Overview
“I have known two kinds of pain. The first, a stabbing between my legs, the second, reliving it to tell my story.” —Soraya Miré
When Soraya Miré was thirteen years old, the girls on the playground would taunt her, saying she could not play with them—not as long as she walked with three legs. Confused and hurt, she went to her mother, who mysteriously responded that the time had come for Soraya to receive her gift. Miré too soon discovers the horror of the “gift,” female genital mutilation (FGM), whereby a young girl’s healthy organs are chopped off not only to make her acceptable to a future husband but also to rein in her “wildness.”In The Girl with Three Legs, Soraya Miré reveals what it means to grow up in a traditional Somali family, where girls’ and women’s basic human rights are violated on a daily basis. A victim of FGM and an arranged marriage to an abusive cousin, Miré was also witness to the instability of Somalia’s political landscape: her father was a general for the military dictator Mohamed Siad Barre, and her family moved in the inner circles of Somalia’s elite.
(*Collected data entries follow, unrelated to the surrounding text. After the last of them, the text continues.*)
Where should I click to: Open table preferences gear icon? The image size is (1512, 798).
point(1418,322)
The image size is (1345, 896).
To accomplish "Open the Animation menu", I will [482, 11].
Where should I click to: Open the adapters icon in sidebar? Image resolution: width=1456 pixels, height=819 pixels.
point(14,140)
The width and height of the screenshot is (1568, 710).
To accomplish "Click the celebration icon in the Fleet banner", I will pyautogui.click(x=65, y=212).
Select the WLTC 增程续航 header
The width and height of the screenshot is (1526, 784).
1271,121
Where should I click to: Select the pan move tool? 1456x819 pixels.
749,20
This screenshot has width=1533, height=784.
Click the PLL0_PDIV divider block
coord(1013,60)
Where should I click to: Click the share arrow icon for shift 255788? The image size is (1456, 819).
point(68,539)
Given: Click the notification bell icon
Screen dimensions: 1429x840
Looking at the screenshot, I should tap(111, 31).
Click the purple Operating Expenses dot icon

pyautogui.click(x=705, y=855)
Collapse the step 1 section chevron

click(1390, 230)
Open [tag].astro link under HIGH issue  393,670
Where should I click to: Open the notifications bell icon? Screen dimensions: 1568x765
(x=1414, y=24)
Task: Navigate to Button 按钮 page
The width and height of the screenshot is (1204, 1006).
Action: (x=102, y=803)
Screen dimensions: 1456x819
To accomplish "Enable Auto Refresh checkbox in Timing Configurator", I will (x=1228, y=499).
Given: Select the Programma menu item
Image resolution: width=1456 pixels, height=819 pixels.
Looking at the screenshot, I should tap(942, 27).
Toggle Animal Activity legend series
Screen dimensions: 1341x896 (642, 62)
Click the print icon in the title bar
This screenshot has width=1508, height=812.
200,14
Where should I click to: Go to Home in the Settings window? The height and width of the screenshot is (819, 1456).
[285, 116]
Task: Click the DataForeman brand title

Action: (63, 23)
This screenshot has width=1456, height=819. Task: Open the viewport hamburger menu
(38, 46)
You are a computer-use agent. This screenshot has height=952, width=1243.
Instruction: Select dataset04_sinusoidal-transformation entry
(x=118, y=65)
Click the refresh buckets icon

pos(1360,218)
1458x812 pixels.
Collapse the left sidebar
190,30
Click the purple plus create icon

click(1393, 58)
In her journey to recover from the violence done to her, Miré realizes FGM is the ultimate child abuse, a ritual of mutilation handed down from mother to daughter and protected by the word “culture.” Miré’s tale is a dramatic chronicle of the personal challenges she overcame, a testament to the empowerment of women, and a firsthand account of the violent global oppression of women and girls. Despite the horror she experienced, her words resonate with hope, humanity, and dignity. Her life story is one of inspiration and redemption.
Reviews
“In her searing memoir, Miré brings a face and a forgiving, inspiring voice to the horrors of female genital mutilation (FGM).” —More
“Miré’s personal, passionate, and persuasive rejection of any cultural defense of female genital mutilation makes compelling reading . . . Her “mission of speaking out to end the abuse of girls” is well served by her heartfelt account.” —Publishers Weekly
“Readers will be caught by the urgency of the contemporary cause, rooted in the anguish of one brave woman.” —Booklist
“[A] harrowing yet inspiring memoir.” —Bust
“Stunning and excruciating yet lyrical. . . . Miré feels driven to save a younger generation from the violence that changed her life. This book—I guarantee it—will change yours.” —Tobe Levin, W. E. B. Du Bois Institute for African and African American Research, Harvard University, and coeditor of Empathy and Rage: Female Genital Mutilation in African Literature
“I could not put this book down. . . . Miré is unstoppable. She does not spare anyone: not herself, not her family, not her culture. . . . The book is an ode to female courage and healing against high odds; it is about the high cost of that courage, which includes being ostracized, death-threatened, impoverished, and treated as a ‘crazy’ woman when she is at her sanest and most heroic.”—Phyllis Chesler, clinical psychologist, feminist icon, and bestselling author of Women and Madness, Woman’s Inhumanity to Woman, and Mothers on Trial
“Quite simply, amazing. Soraya Miré puts a beautiful face on the tragedy of female genital mutilation and chronicles so clearly why we all, women and men alike, need to hold hands and end the mutually destructive practice of FGM.”—Marci L. Bowers, MD, gynecology, pelvic and reconstructive surgery, surgical reversion of FGM
“I recall how Soraya was attacked inside the UN by male African delegates after testifying about FGM. An arm slashed out past the hand-stitched lapels and elegant garments of other delegates, smacking Soraya’s shoulder. The man’s eyes burned with hate: How dare she testify about FGM! How dare she not!” —Wilda Spalding, president, International Human Rights Consortium
Author Biography
Soraya Miré is a human rights activist, a filmmaker, and a survivor of and spokesperson against the practice of female genital mutilation (FGM). Her documentary film Fire Eyes, which explored the socioeconomic, psychological, and medical problems associated with FGM on a global scale, was shown at the Sundance Film Festival, the International Women's Conference in Beijing, the World Population Summit in Cairo, and the United Nations in Geneva and is used internationally as the definitive educational film on the topic of FGM. She has appeared in The Vagina Monologues and has been interviewed on Oprah, CNN, ABC’s Nightline, BET, and NPR. Articles about her activism have appeared in the Atlanta Journal-Constitution, the Chicago Tribune, Essence, the Los Angeles Times, the New York Times, and Variety. She is the recipient of the United Nations Humanitarian Award. She lives in Los Angeles. Eve Ensler is the author of The Vagina Monologues, a theatrical and publishing sensation that sold more than half a million copies worldwide and has been translated into 27 languages. Winner of a Guggenheim and Obie award, she is the cofounder and guiding spirit of V-day, an international movement to fight violence against women and girls. She lives in New York City.